■ **Exercise**:
Copy exactly the lines of the material below that run from the one containing "Tap the Proefwerk tag on F2D test" through the one containing "726x1290 pixels.". Copy no other lines.

■ **Information supplied**:
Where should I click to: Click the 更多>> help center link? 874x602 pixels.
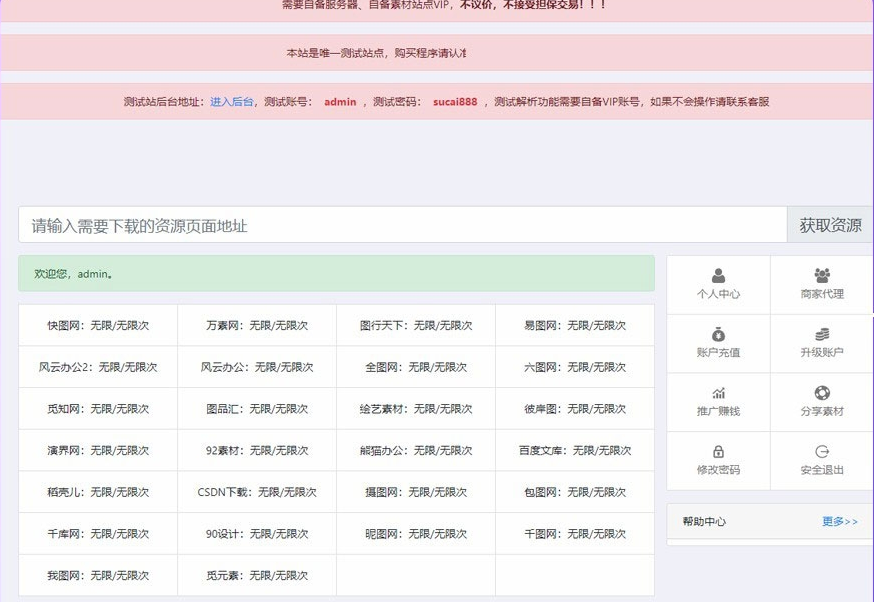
==
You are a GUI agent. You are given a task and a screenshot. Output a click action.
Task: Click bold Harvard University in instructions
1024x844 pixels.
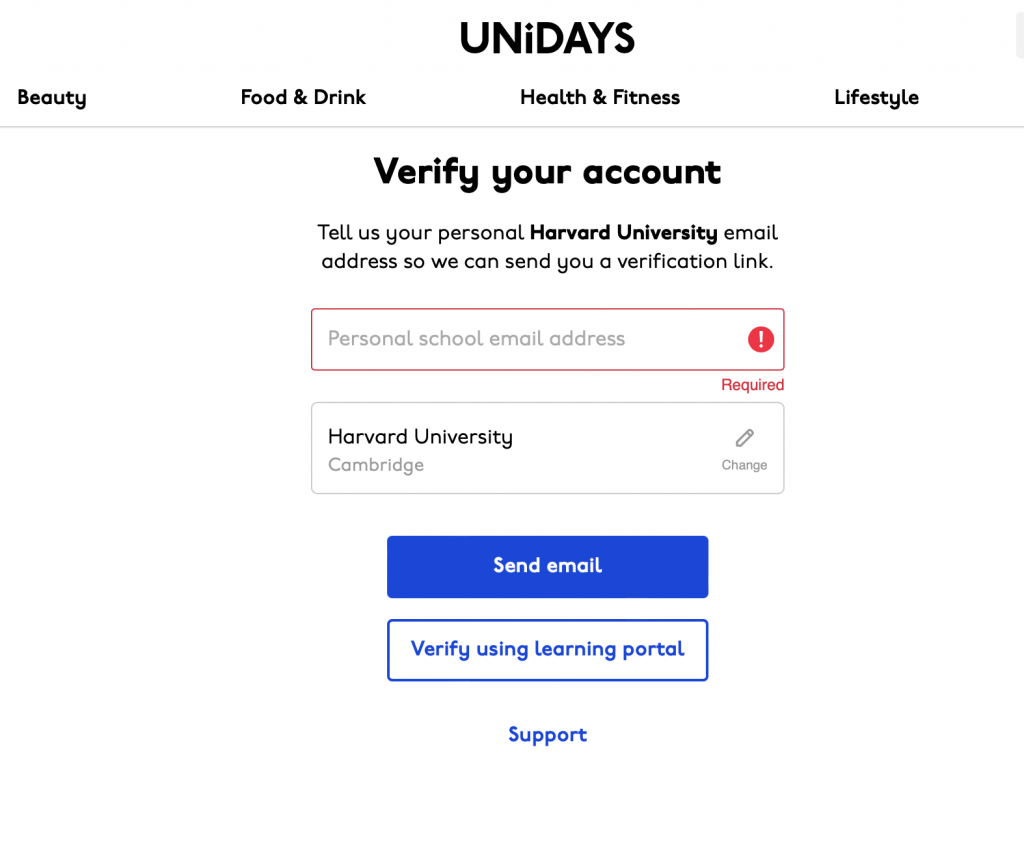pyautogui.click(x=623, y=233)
* * *
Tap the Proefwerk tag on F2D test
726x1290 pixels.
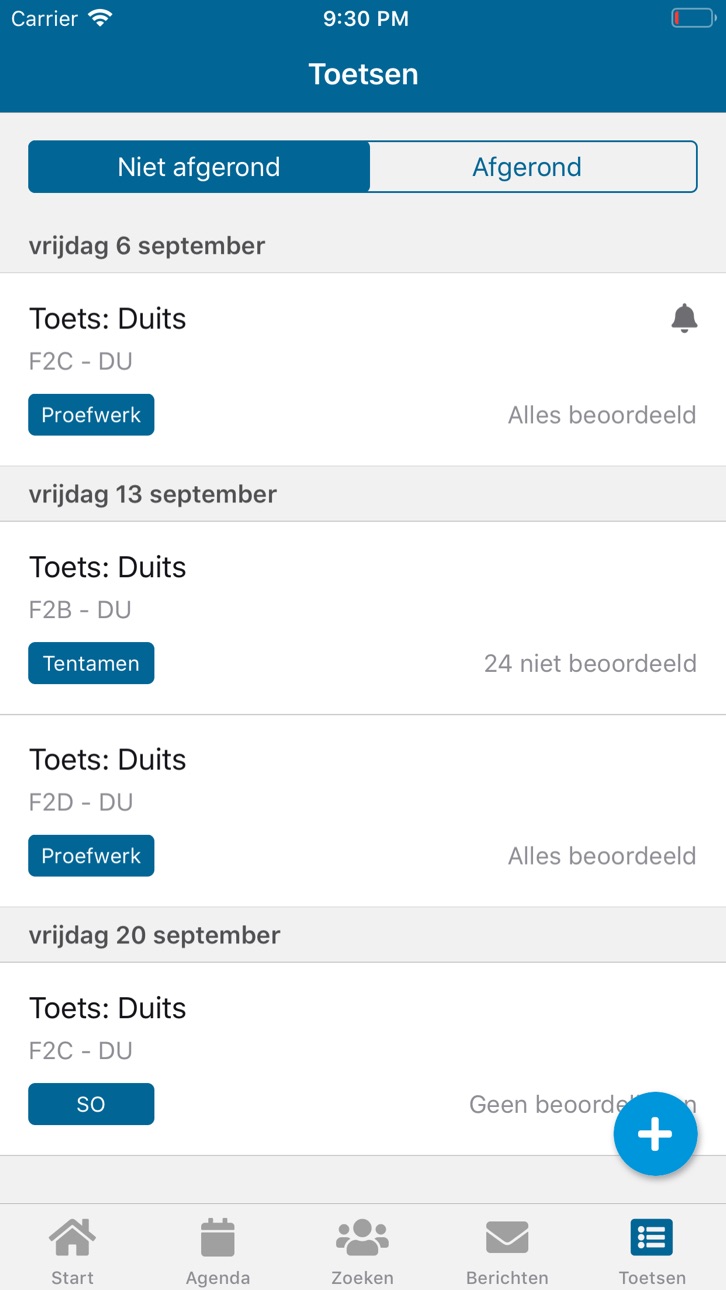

■ **Written solution**:
Tap the Proefwerk tag on F2D test
726x1290 pixels.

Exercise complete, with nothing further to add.